[AVAILABLE RECORDS]
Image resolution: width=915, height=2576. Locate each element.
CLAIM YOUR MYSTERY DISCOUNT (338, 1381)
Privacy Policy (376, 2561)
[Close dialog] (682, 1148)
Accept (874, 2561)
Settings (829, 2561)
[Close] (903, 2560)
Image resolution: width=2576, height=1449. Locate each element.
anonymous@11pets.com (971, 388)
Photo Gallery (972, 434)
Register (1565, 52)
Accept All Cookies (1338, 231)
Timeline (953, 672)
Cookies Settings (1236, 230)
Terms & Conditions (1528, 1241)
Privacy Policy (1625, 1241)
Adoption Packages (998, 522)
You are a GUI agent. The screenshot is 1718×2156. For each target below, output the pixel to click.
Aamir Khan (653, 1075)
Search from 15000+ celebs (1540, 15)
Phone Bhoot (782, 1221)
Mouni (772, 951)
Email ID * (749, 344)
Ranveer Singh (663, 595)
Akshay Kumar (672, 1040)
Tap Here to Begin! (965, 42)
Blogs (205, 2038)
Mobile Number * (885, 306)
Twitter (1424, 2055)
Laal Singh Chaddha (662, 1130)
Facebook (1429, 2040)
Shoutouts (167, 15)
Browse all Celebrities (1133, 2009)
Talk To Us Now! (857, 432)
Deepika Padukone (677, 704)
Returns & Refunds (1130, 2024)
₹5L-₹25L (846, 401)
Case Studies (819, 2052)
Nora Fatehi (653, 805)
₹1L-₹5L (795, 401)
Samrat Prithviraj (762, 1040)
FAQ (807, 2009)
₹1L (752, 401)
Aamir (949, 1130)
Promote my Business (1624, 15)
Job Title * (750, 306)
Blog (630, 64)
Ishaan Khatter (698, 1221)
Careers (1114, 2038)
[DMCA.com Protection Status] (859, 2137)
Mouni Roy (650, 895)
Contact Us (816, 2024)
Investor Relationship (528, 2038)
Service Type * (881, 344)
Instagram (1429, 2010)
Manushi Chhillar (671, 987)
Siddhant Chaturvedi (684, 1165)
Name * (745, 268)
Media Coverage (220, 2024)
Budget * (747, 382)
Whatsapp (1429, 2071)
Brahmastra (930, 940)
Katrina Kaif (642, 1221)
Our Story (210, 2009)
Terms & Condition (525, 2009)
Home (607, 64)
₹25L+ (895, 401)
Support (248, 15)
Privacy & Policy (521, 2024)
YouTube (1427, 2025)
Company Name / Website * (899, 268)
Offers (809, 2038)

[TASK STATEMENT]
Return every line from the entries that holds the string "Privacy".

[THE COMPLETED TASK]
Privacy Policy (376, 2561)
Privacy Policy (1625, 1241)
Privacy & Policy (521, 2024)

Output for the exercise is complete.